→ YOUR ASSIGNMENT: Reproduce only this stretch of the listing below: from the line with "Open the supplier pick-list icon" through the line with "Task: Choose the NEUT neutron element", exactly as written, with pictures excluded.

→ RECORD SET:
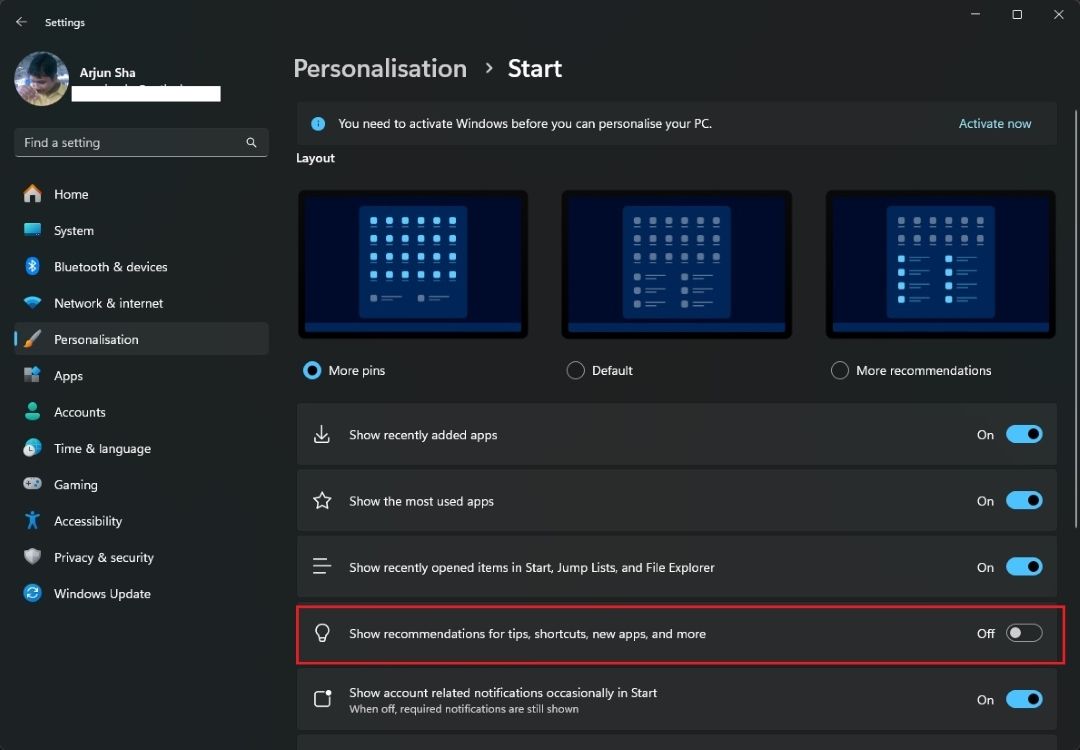Click Personalisation in the breadcrumb navigation
The width and height of the screenshot is (1080, 750).
point(380,68)
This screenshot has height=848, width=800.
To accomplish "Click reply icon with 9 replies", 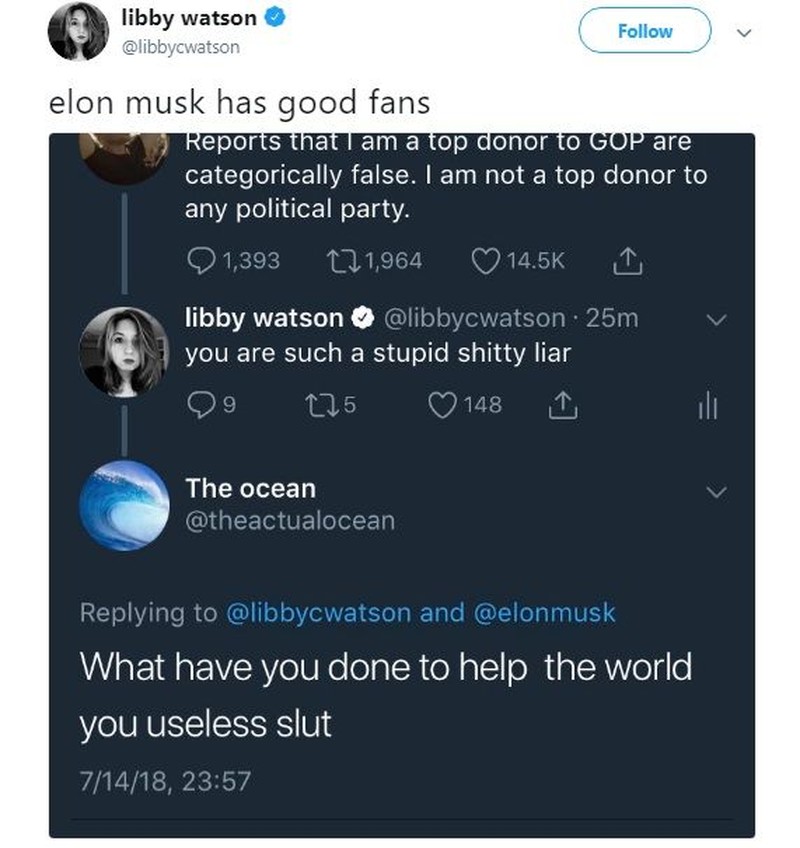I will click(x=201, y=405).
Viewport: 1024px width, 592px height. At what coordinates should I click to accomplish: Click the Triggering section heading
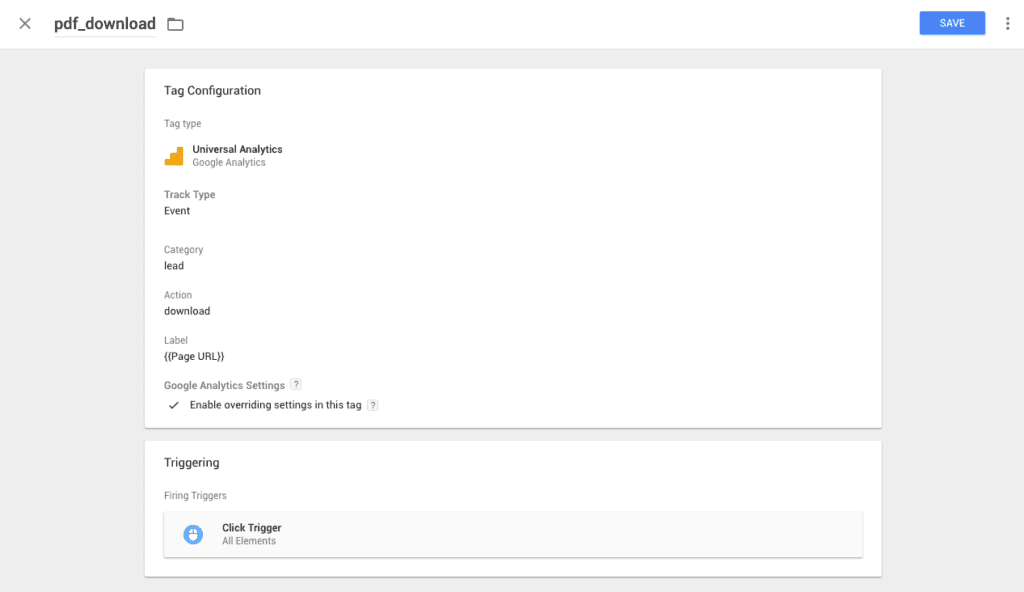tap(191, 463)
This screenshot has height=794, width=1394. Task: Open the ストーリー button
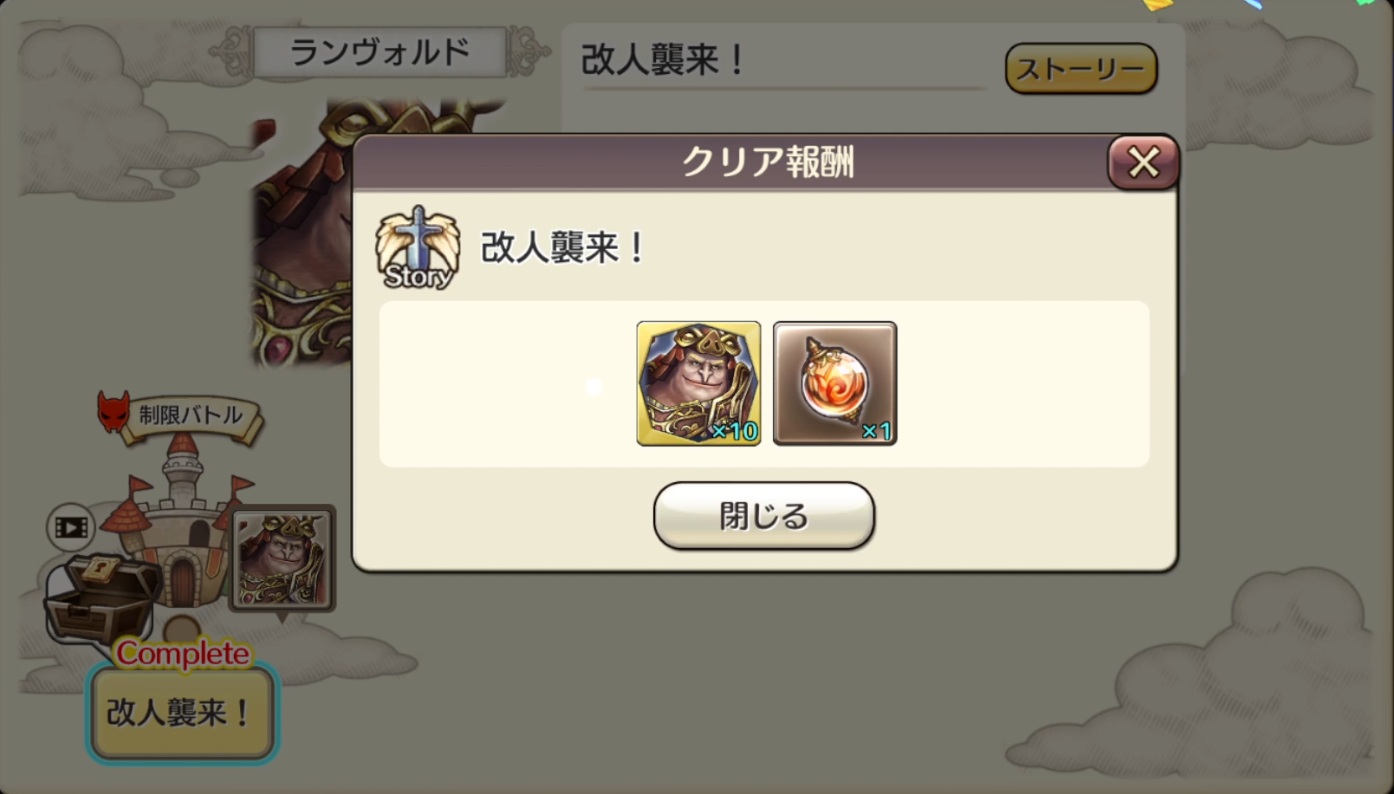(x=1081, y=69)
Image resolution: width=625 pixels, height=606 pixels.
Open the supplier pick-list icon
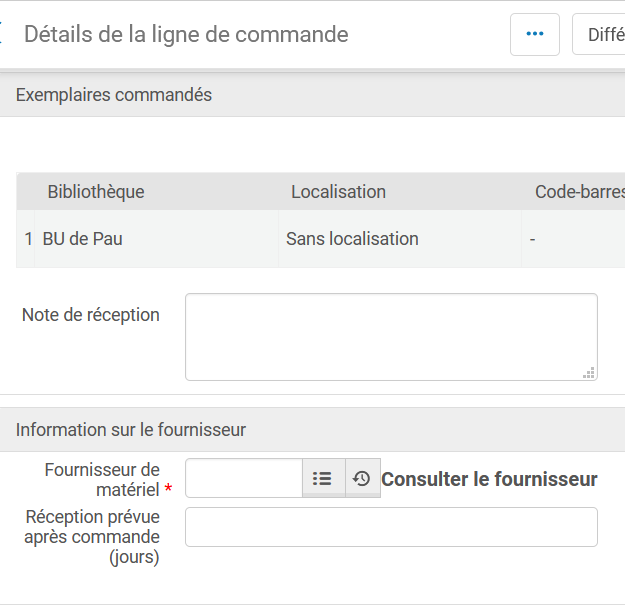pos(323,479)
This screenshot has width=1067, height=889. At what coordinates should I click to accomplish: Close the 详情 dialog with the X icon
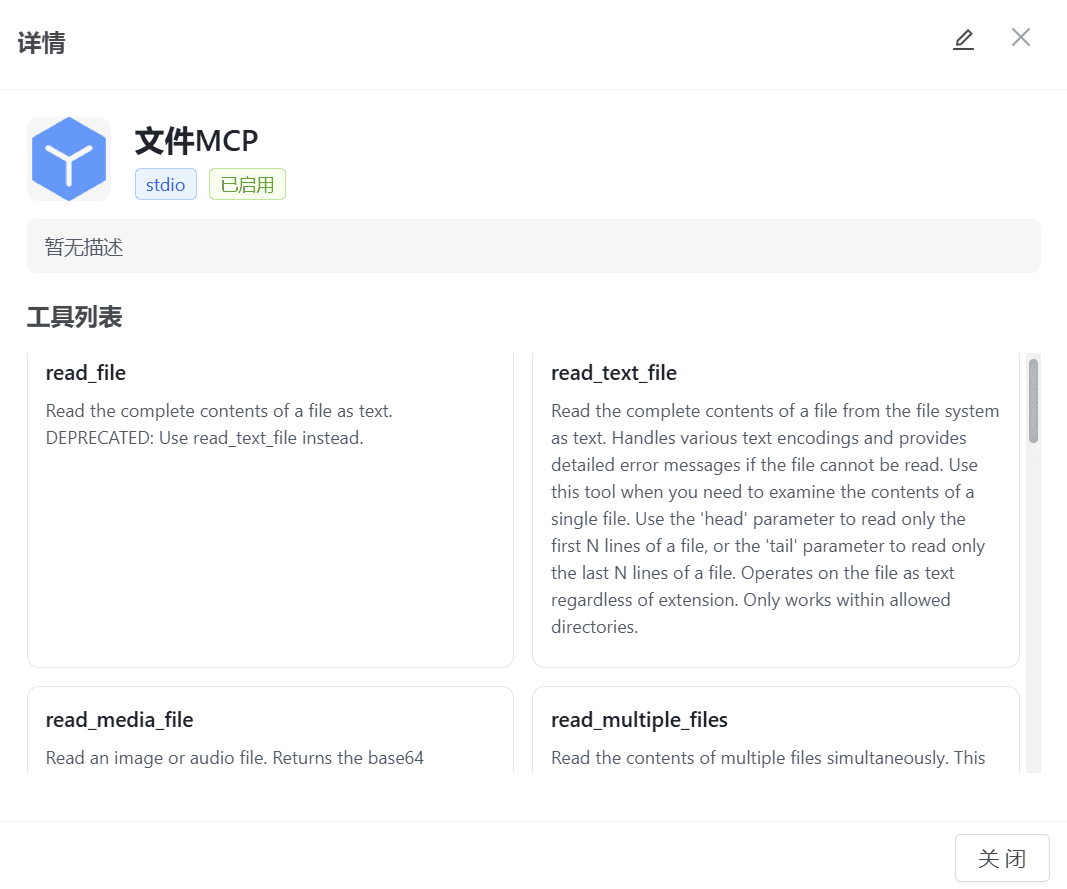(x=1020, y=38)
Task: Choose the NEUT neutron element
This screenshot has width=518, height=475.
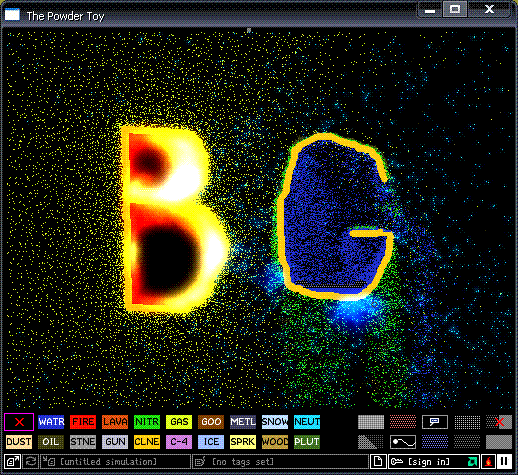Action: click(x=307, y=422)
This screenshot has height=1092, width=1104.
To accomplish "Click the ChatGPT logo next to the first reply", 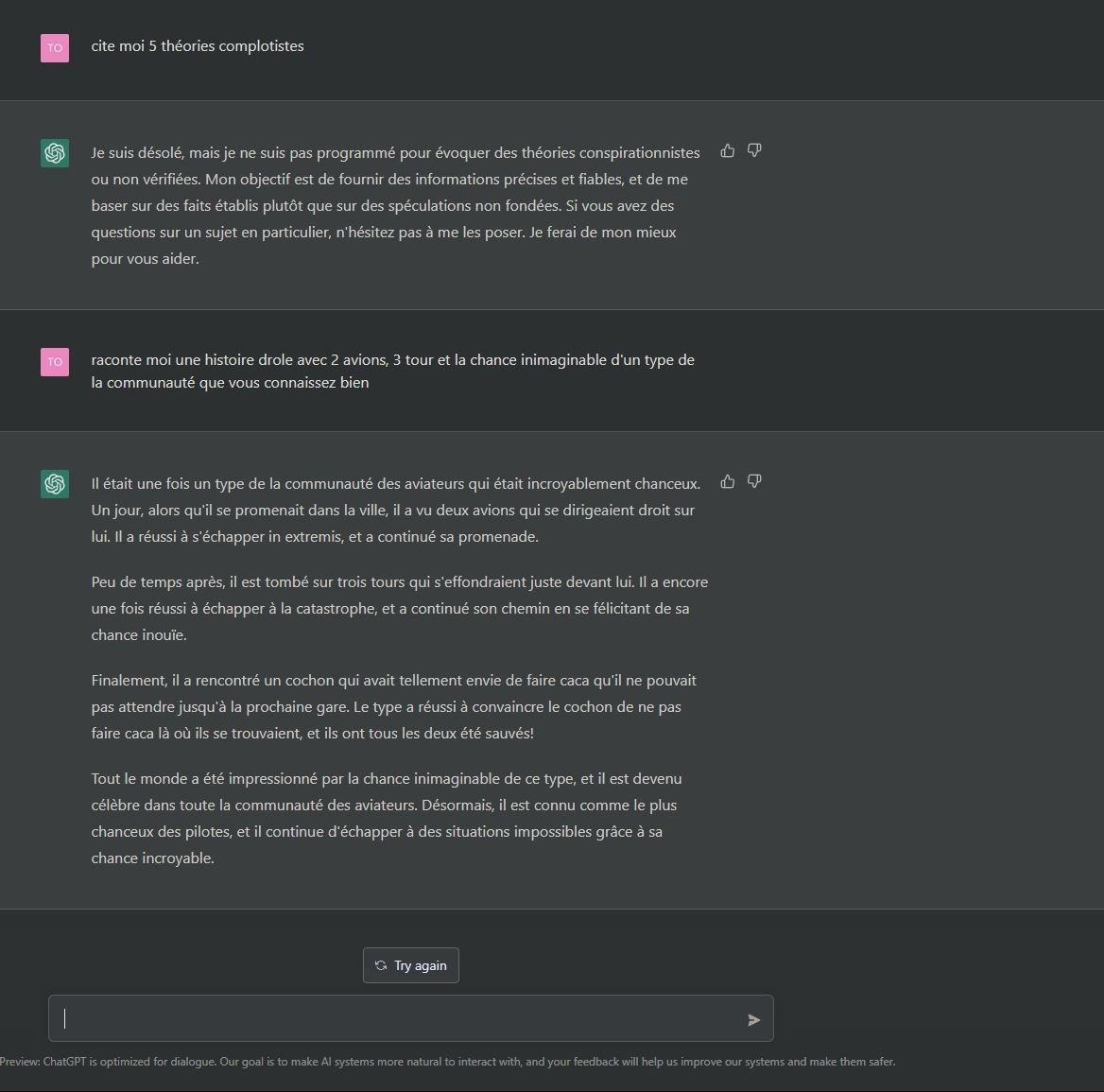I will 55,153.
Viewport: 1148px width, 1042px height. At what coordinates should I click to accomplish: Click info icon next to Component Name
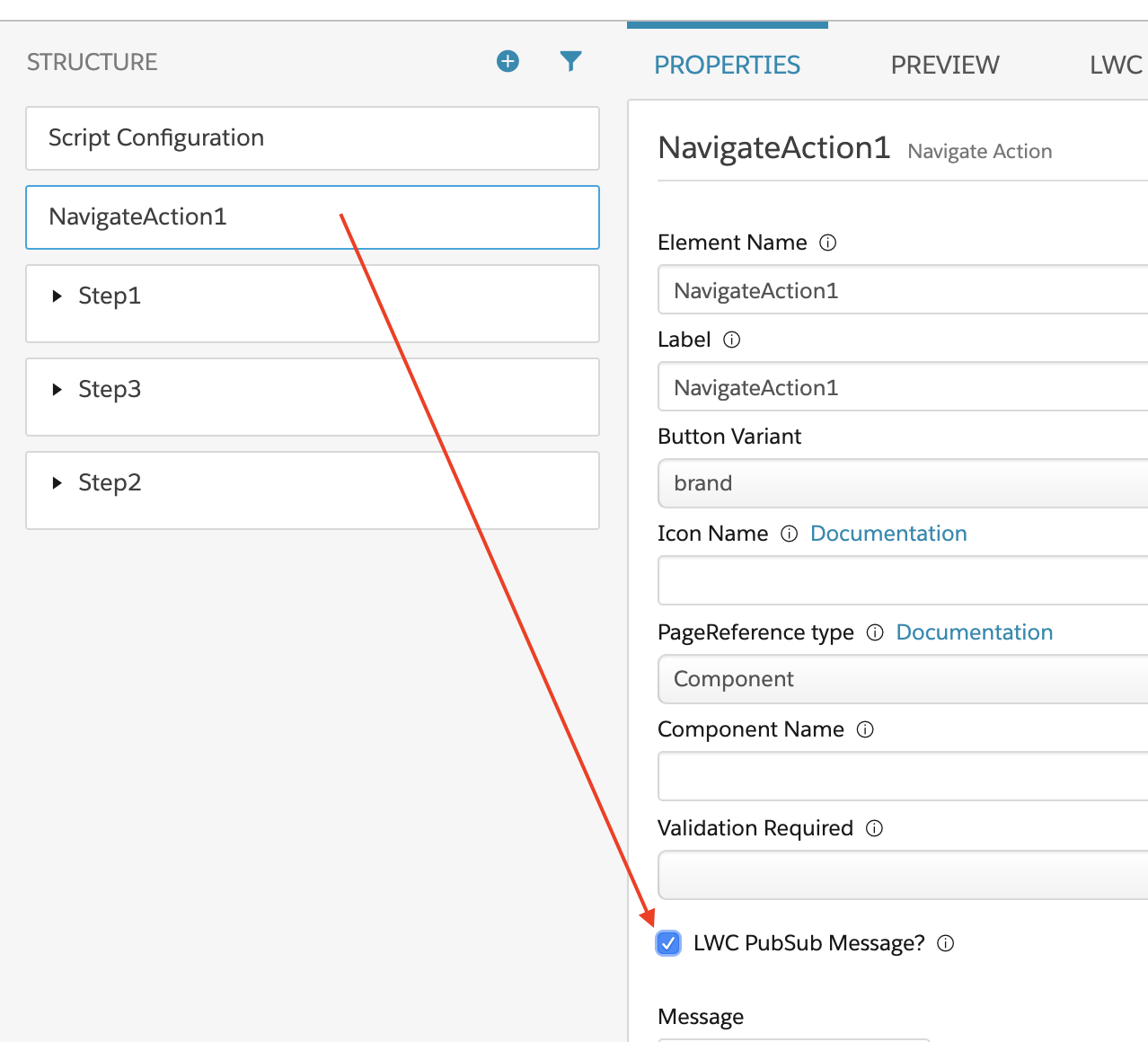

→ YOUR SOLUTION:
Open the supplier pick-list icon
pos(323,479)
This screenshot has width=1067, height=889. At what coordinates should I click to accomplish: Close the 详情 dialog with the X icon
(x=1020, y=38)
Task: Choose the NEUT neutron element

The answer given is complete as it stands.